Taylor Shirley, an 18-year-old country fan who is wheelchair bound, attended Carrie Underwood’s Cry Pretty Tour 360 last week. However, when Shirley and his family arrived at their seats, a camera was set up in place of their designated seats, Oklahoma’s News 4 reports. The family explained that they had to stand outside in a concourse area to wait for a supervisor to help them.

Shirley’s sister said the supervisor kept telling them that their seats were in a different section during the first hour of the concert, and eventually, they said that the group had purchased multiple companion seats behind the handicapped platform. Shirley’s dad, Ryan Hukill, noted that it “shouldn’t be that difficult” for the venue staff to let Shirley sit with his family.

“It’s not fair not just to me, because I know I’m not the only person that has a disability or has a wheelchair, it’s also not fair to my family who was just there to spend some quality time with me,” Shirley told News 4.

The venue released a statement to News 4 about the incident, noting that some of the seats purchased by Shirley’s family were on the wheelchair-accessible row, while others were purchased in a separate transaction in another row.

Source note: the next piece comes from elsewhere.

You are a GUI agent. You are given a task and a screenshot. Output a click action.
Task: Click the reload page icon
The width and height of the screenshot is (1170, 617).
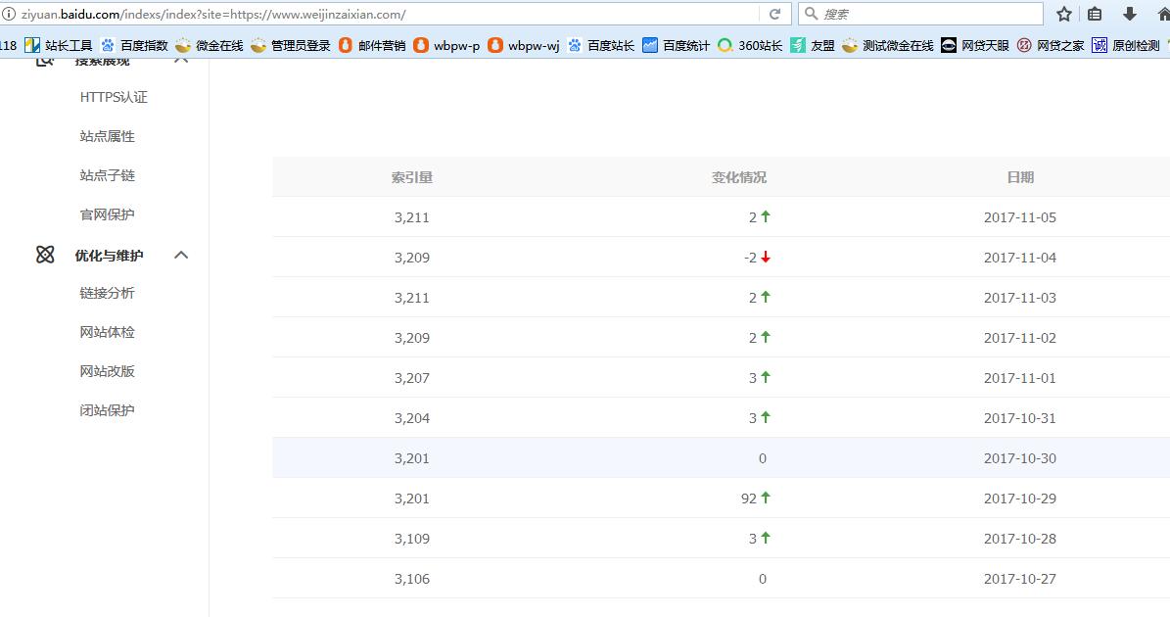pos(774,14)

“The setup for this show was a little different beings it was a 360-degree stage, but we did not oversell the platforms or violate any of the ADA rules that we follow,” officials with the Chesapeake Energy Arena said. “We did our best to accompany the large family to sit as close together as possible, keeping in mind that the other seats on the ramp were purchased by other patrons who needed them as well.

“Our staff focuses on providing a positive experience for our guests and accommodating relocation requests as best as we can.”

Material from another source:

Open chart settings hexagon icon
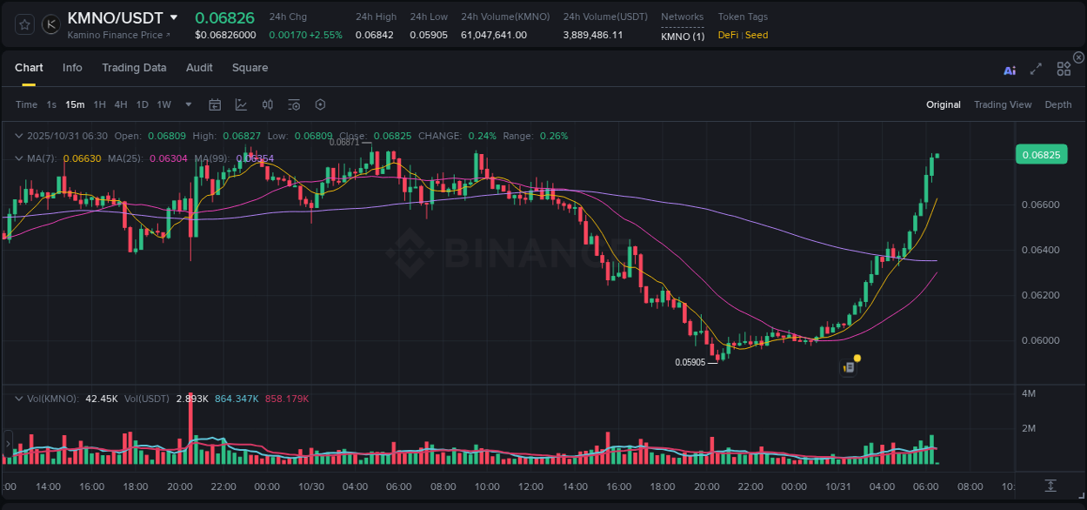 (x=320, y=104)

Seat accessibility is often a concern among disabled concertgoers and is something that many fans believe the industry still needs to improve upon. One concertgoer in Australia, who is also a music journalist, was told that she could not stay in the general admission area with her wheelchair at a Pink concert, and this past summer, a Janelle Monae fan was told that accessible seating is first-come first-serve at a music festival, despite already asking the venue to have an accessible seat ready.

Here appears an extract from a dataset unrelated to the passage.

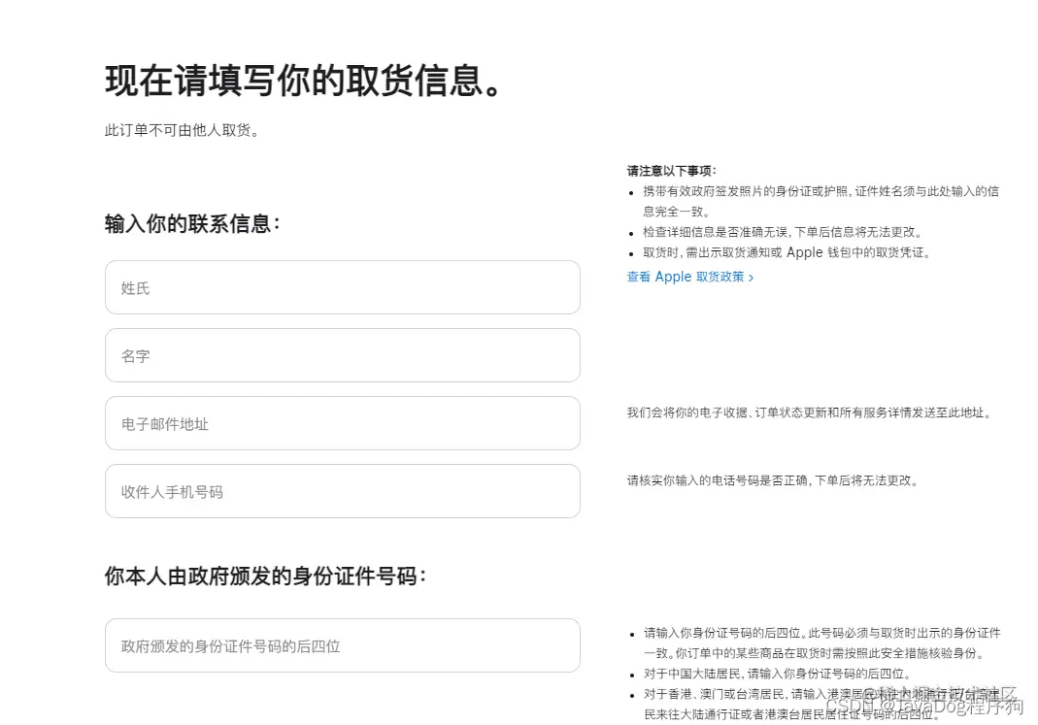The image size is (1038, 725).
Task: Click the 电子邮件地址 input field
Action: 342,423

However, many people are working toward a more accessible industry; earlier this year, a woman faced many “physical barriers” at a show in Washington and after settlement with the ADA, the venue agreed to make changes to help disabled concertgoers. Additionally, a UK charity Ticketing Without Barriers has been created to improve the live concert experience for Deaf and disabled fans, and concertgoers in Australia are demanding more inclusion by bringing petitions to politicians.